Chuck had said that it gets pretty old eating fish for two weeks. Not that he was complaining, because he really liked to fish, but pretty much well along into their trek, their routing around up in the Sierras, I was going to go up and check on them one day, so I went over to the commissary and picked up some really nice thick steaks, and I was going to put them in a helmet bag and put the helmet bag in the speed brake of the 104, which opened up kind of like a clamshell in the back end, and close it, and then drop them to him, open the speed brakes and drop them to him. And I thought it would be kind of fun to give him something just as a joke, so I got some frozen fish sticks and put them in another helmet bag on the other side. The speed brakes opened up on either side of the 104. So on one side there were the steaks and on the other the frozen fish sticks.

I flew up and saw the flashing mirror and saw them, and went down low and wagged the wings, and they were waving. And I came back around real slow with the flaps down, and that normally means you’re going to make a drop of some kind to them. When I got just about there to them or where I thought it was about right, I popped the speed brakes open and the bag of steaks came out just like they should, and fell and they hit very close to them on this high mesa where they were at. The other bag kind of hung up on the actuator, the hydraulic actuator that opened the speed brake, hung up for a while, flapped around until it tore the handle loose, and then it finally came out, but it fell down in a very steep canyon, down into the Kern River.

So Bud and Chuck ran over and picked the helmet bag up and saw these steaks and they were just beside themselves, Chuck said, that they knew the other bag had fallen down there and they were discussing whether or not it was worth going after those steaks or not, because it was a very steep climb down into the deep, deep Kern Valley, but they decided, yeah, for steaks it was.
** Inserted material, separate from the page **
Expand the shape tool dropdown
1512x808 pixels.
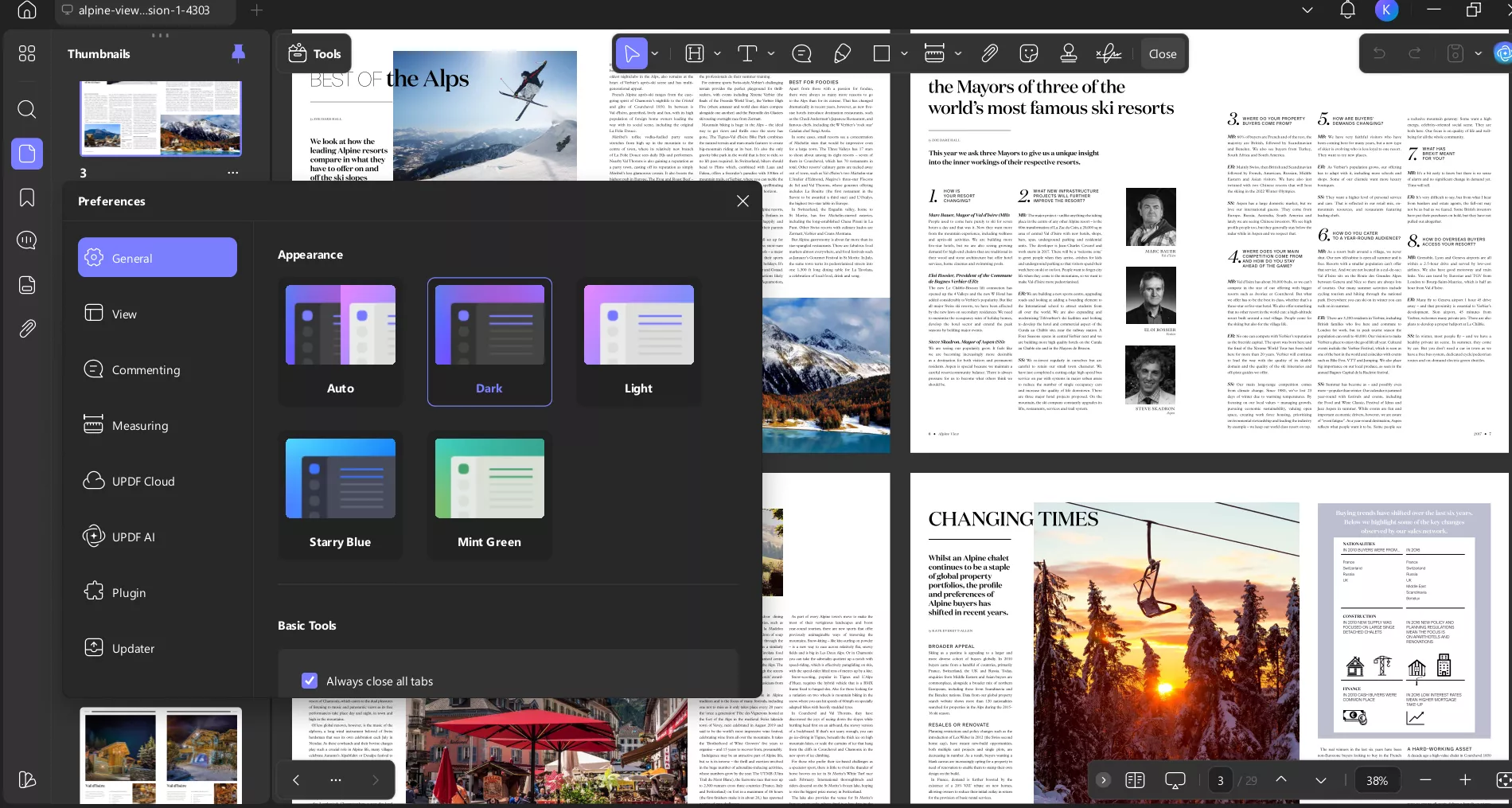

They spent the best part of a day going down, looking for that bag, because it was olive-drab-colored and didn’t really stand out. But they found it, and then when they found out that they were frozen fish sticks, that was a good gotcha. That was one that Chuck hasn’t equaled yet, but he’s still trying.
"

 
A St. Louis connection - in 1948, Yeager visited McDonnell Aircraft, possibly to see the XF-88. Here is a photo of him and his mount (F-86A-1-NA from the first production batch) and Mr. Mac (2nd from the right, next to Yeager) and some of the company leadership.

Enjoy the Day! Mark
Nice. Standing next to his jet, helmet with oxygen mask under his arm in his uniform-of-the-day (khaki utility uniform), not a flight suit. Today, many an Air Force pilot, even when at an office non-flying assignments, always wear their "bags" (flight suits). Yeager looks like he flew to the meeting in an F-86 dressed like he just drove over in his car for the meeting!
 
A Celebration of Life memorial service for retired Air Force Brig. Gen. Charles “Chuck” Yeager — best known for being the first to fly faster than the speed of sound — is scheduled for Friday at noon Eastern Time.
Vice President Mike Pence is slated to provide opening remarks at the ceremony, which will be held at the Charleston, West Virginia Coliseum and Convention Center. Among those in attendance will be Gen. David Allvin, vice chief of staff of the Air Force.